To do:
(a) In the R functions tutorial below, rewrite the paragraph beginning "Once the function has been defined" as a short bulleted list that keeps its main facts.
(b) Using the R functions tutorial below, answer these questions, each on its own line and marked the same way:
(i) Which command does R use to define a function?
(ii) In the JavaScript version of the random number function, what does Math.floor do?
(iii) Which two argument names does the tutorial give the range limits in its final getRandomNumber() function?
(c) Carry on the R functions tutorial below, continuing from its last sentence.

Supplied text:
● ● ●

Suggestion Box

Spot an error or have suggestions for improvement on these notes? Let us know!

Functions, Loops, and Control Structures in R

In this section, we’ll explore how R defines custom functions, controls program flow, and repeats operations efficiently.
You’ll learn to write your own functions, use if statements and for loops, and understand when to use vectorized alternatives like ifelse() and the apply() family.

These are the building blocks of writing flexible, reproducible, and efficient R code.

What Are Control Structures?

Control structures determine how your program runs — what happens, when it happens, and under what conditions. They let you make decisions and repeat actions automatically.

In R, the main types of control structures are:

Conditional statements — such as if, else if, and else, which let your code make decisions based on logical tests.
Loops — especially for loops, which repeat tasks for each item in a sequence.
Vectorized alternatives — like ifelse() or apply(), which perform the same operation across entire vectors or data frames without writing explicit loops.

We’ll mostly use if and for for code clarity, but you’ll also learn how vectorized operations make R code faster and more concise.

1. Creating Your Own Functions

Functions help you automate tasks and make your code reusable.
In R, you define them with the function() command:

function_name <- function(arg1, arg2, ...) {
  ## Code to perform the function’s task
  ## Optionally use return(value)
}

function_name — the name of the function.
arg1, arg2 — the function’s input arguments.
Function body — code inside { }.
Return value — by default, R returns the last expression, or you can use return() explicitly.

Example: Random Number Generator

For example, remember the JavaScript function for generating a random number between 1 and 10:

// JavaScript version
function getRandomNumber() {
  return Math.floor(Math.random() * 10) + 1;
}

This function works by:

Generating a random number between 0 (inclusive) and 1 (exclusive) with Math.random().
Multiplying it by 10 to get a number between 0 and 10.
Using Math.floor to round down to the nearest integer.
Adding 1 to shift the range from [0, 9] to [1, 10].

In R, we can use the sample() function to create a similar function.

## R version
getRandomNumber <- function() {
  sample(1:10, 1)
}

This function works by:

sample(1:10, 1) selects a single integer randomly from the sequence 1:10.
- The 1 tells sample to return a single number from that range.
This avoids the need for rounding and shifts the range directly to [1, 10].

Once the function has been defined (e.g., you have run the code setting up the function once), it will appear in the Functions section of the RStudio Environment Panel. To use this function, use getRandomNumber() within your code as necessary, which will return a random integer between 1 and 10.

Functions with Arguments

You can also define arguments (or parameters) that the function will accept to make a function more flexible. These arguments are used to pass data into the function for it to perform a specific task.

For example, instead of generating a random number that is always between 1 and 10, we can input a minimum and maximum number to our getRandomNumber() function:

getRandomNumber <- function(min, max) {
  sample(min:max, 1)
}

getRandomNumber(5, 25)

Now, we can pick random numbers from any range. When defining arguments, it's a good practice to give them descriptive names that reflect the purpose of the variable, for example min and max.

● ● ●

Supplied information:
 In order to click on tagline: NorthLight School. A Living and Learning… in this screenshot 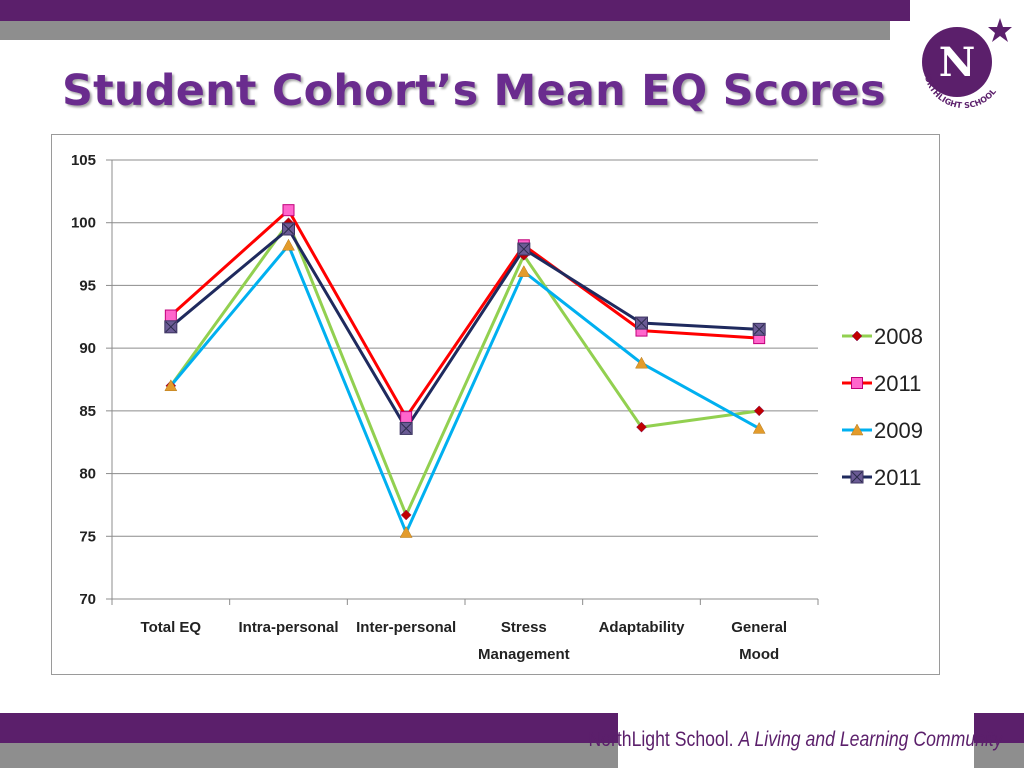, I will do `click(796, 740)`.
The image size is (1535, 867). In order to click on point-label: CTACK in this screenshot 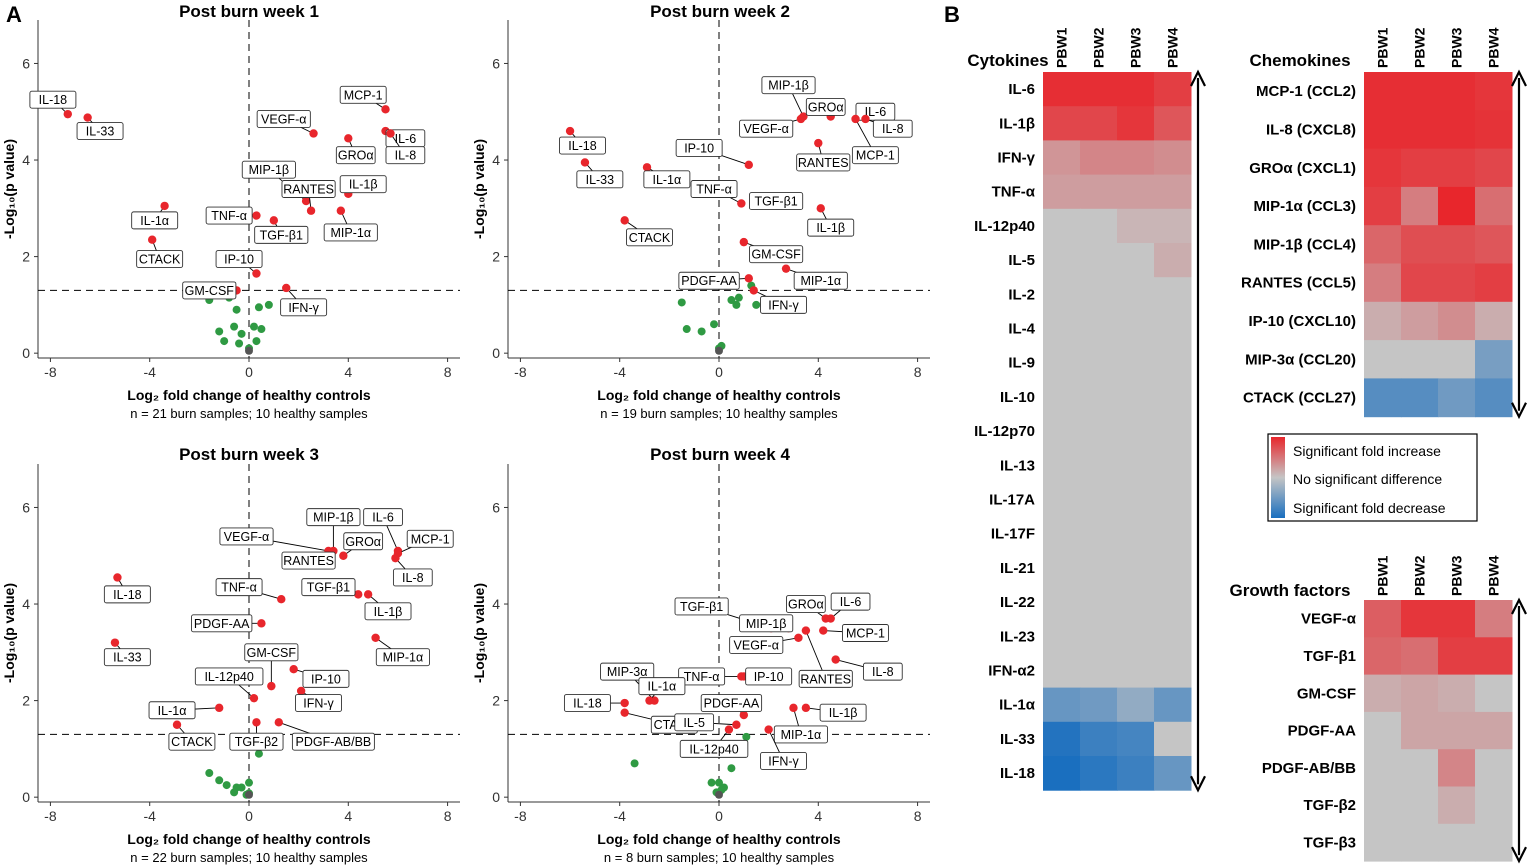, I will do `click(160, 260)`.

● ● ●

Answers to the exercise:
(a)
- After the function's code has been run once, the function appears in the Functions section of the RStudio Environment Panel.
- To use it, call getRandomNumber() in your code wherever it is needed.
- Each call returns a random integer between 1 and 10.

(b)
(i) The function() command.
(ii) It rounds the number down to the nearest integer.
(iii) min and max.

(c)
You can sepcify as many arguments as necessary for the function. For instance, if we wanted our getRandomNumber(min, max) function to return more than one random number from the sequence, we could add an additional input number:

getRandomNumber <- function(min, max, number) {
  sample(min:max, number)
}

number: is now the number of numbers we want the function to return. If we input 1 it will return 1 number, 3 will return 3 numbers, etc.
For example, getRandomNumber(1, 10, 3) will return 3 random numbers between 1 and 10
- You can also use the argument names and the = operator to specify the arguments in your function, for example: getRandomNumber(min = 1, max = 10, number = 3)

If a function in R is called without inputs and does not have default values set for its arguments, R will return an error indicating that the required arguments are missing.

getRandomNumber <- function(min, max) {
  sample(min:max, 1)
}

getRandomNumber()
# Error in getRandomNumber() : argument "min" is missing, with no default

Functions with Default Arguments

To help avoid errors for forgetting to input an argument, or to create a function where you typically want it to default to certain arguments but with an option to override them, you can create default values for each argument using the syntax:

my_function <- function(arg1 = default_value1, arg2 = default_value2) {
  # Function body
}

For example, if we want to be able to specify a min, max and number of random numbers to return, but we want to default to a single number between 1 and 10, we can define our getRandomNumber(min, max, number) function as:

getRandomNumber <- function(min = 1, max = 10, number = 1) {
  sample(min:max, number)
}

This will by default return a single number between 1 and 10 if we just use getRandomNumber() without inputting arguments, but we can also input the min, max, and number arguments to overwrite these defaults (or some of the defaults):

getRandomNumber()         # Will return a random number based on the default values of min=1, max=10, number=1
getRandomNumber(2)        # Will override the default minimum value to 2 and return a single number (default number) between 2 and 10 (default maximum)
getRandomNumber(max=20)   # Will override the default maximum value and return a single number (default number) between 1 (default minimum) and 20
getRandomNumber(18,65,1)  # Will override all defaults and return a single number between 18 and 65
getRandomNumber(min=18, max=65, number=1)  # Will override all defaults and return a single number between 18 and 65

2. Conditionals: `if`, `else if`, `else`

Conditionals let R make decisions based on logical tests.

`If` Statements

if statements allow us to only execute certain code if a particular condition is TRUE. The basic syntax of an if statement is:

if (condition) {
  # Code to execute if condition is TRUE
}

condition: A logical expression that evaluates to TRUE or FALSE.
If condition is TRUE, R runs the code inside the braces { }.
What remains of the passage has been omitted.